*DATA FOR REVIEW:*
◇ ◇ ◇ ◇ ◇
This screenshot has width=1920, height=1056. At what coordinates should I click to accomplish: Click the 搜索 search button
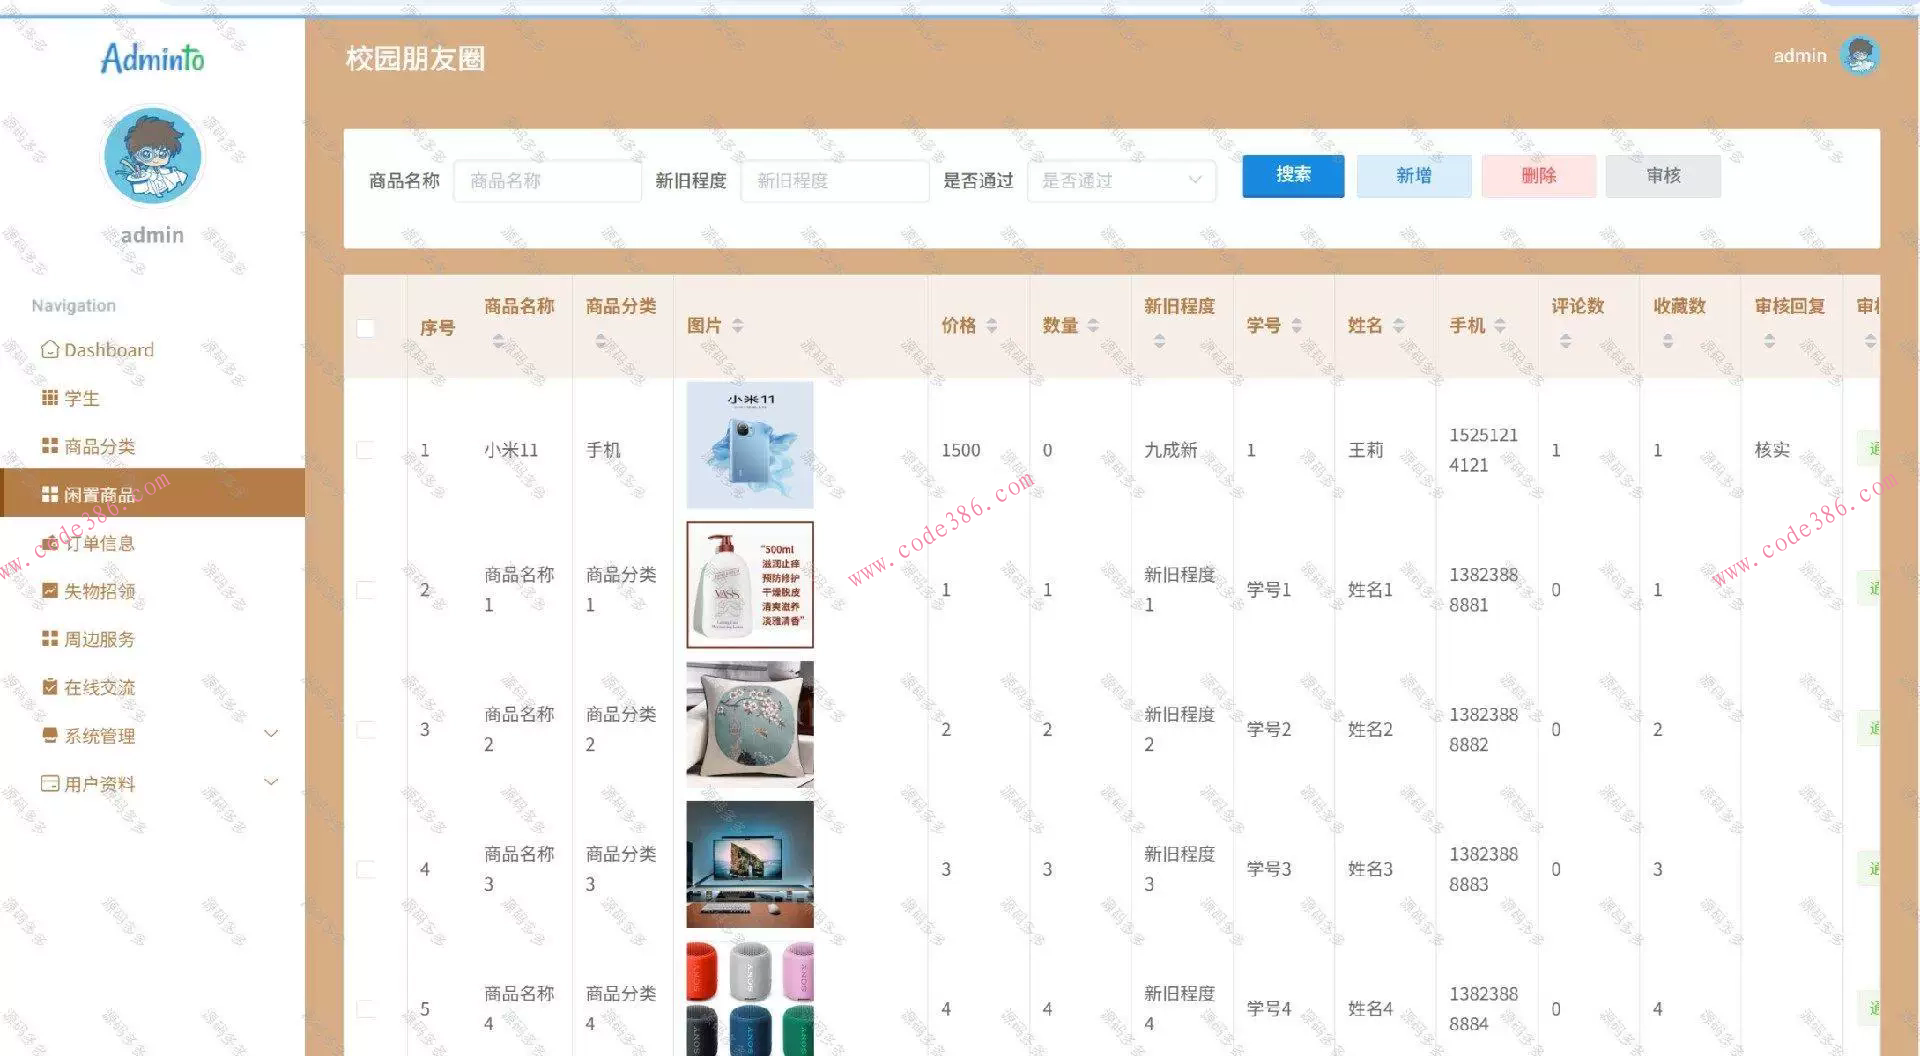[1292, 175]
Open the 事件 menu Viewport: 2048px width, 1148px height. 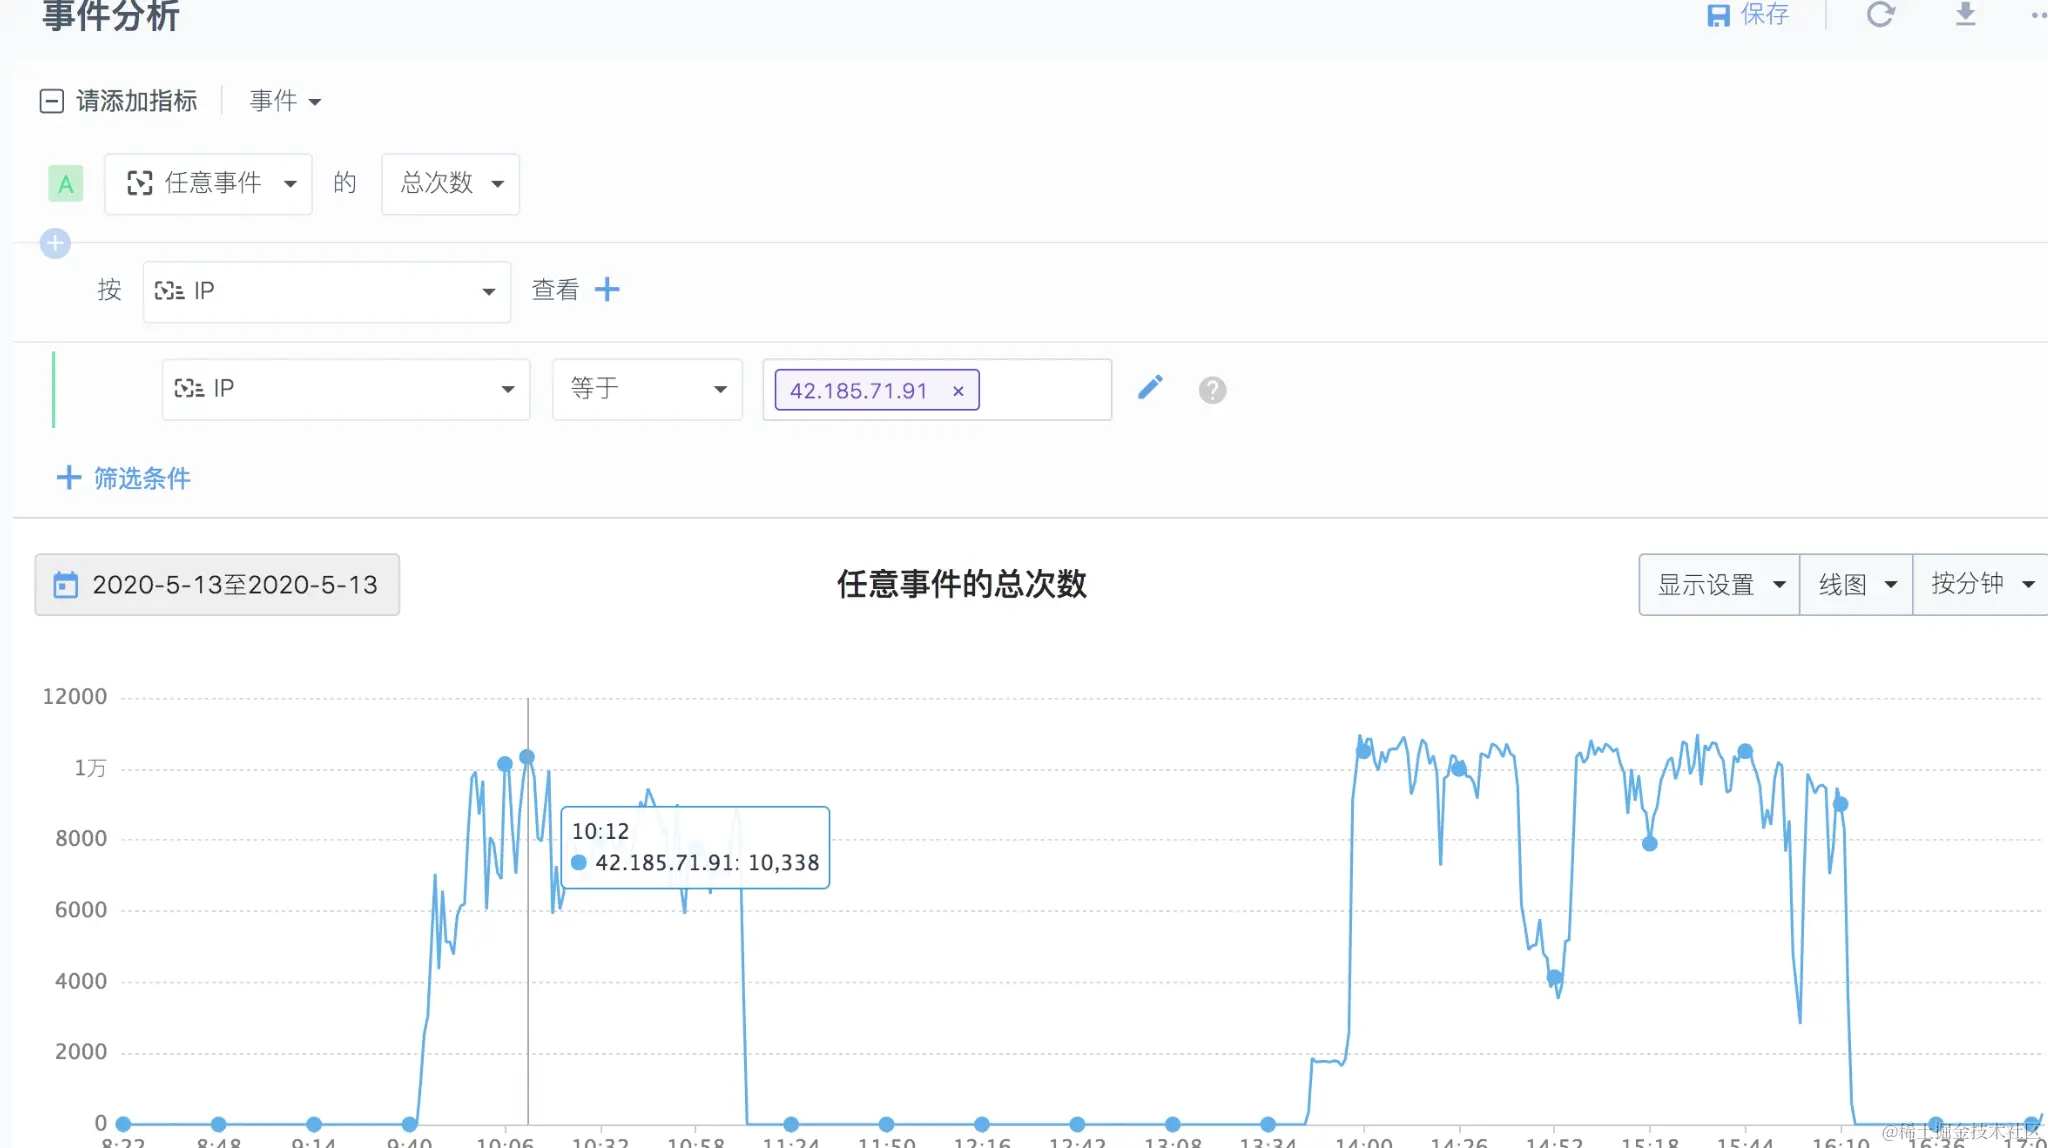(284, 101)
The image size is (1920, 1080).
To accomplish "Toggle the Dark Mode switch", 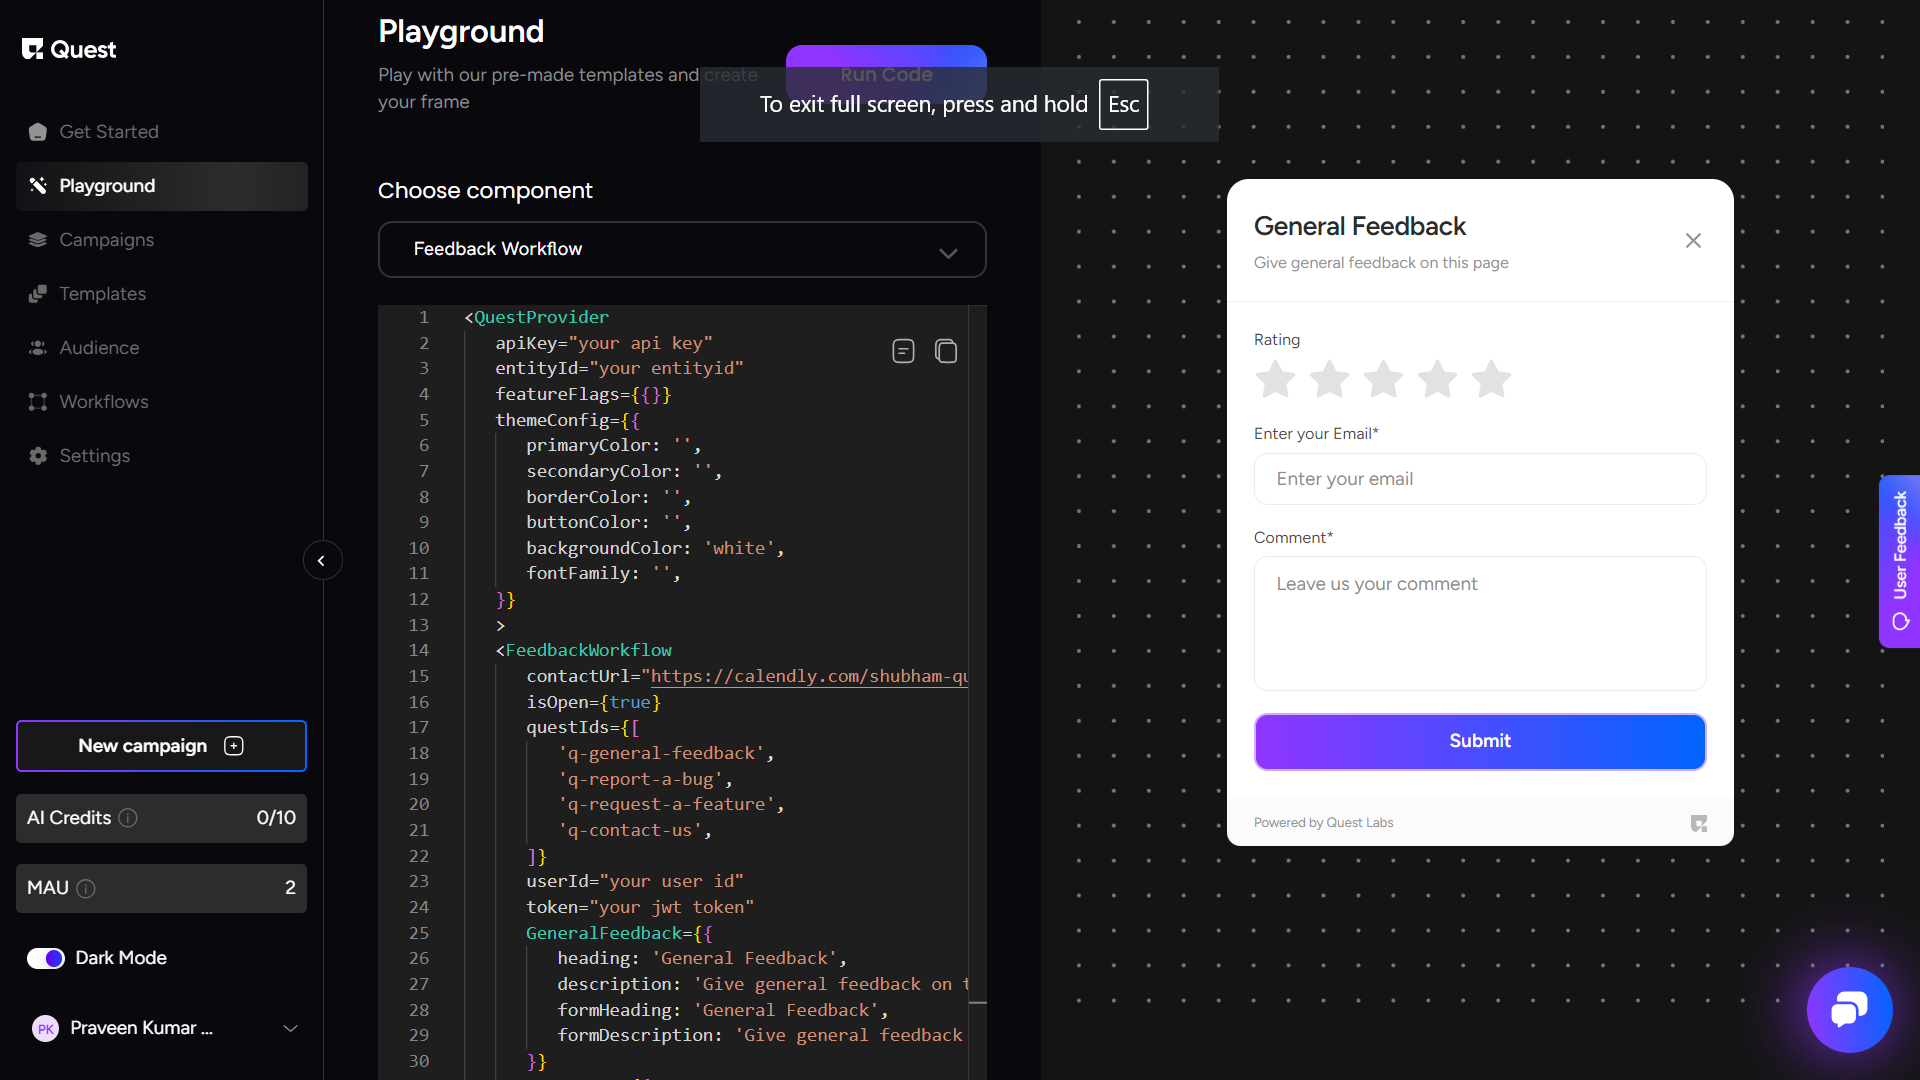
◇ ◇ ◇ ◇ ◇
*YOUR GOAL:* Write out exactly the lines from the line holding "The image size is (1920, 1080)." through the last line of the records above, inclusive, and nothing more. Leave out the pictures.

*SOLUTION BELOW:*
The image size is (1920, 1080).
To accomplish "Toggle the Dark Mode switch", 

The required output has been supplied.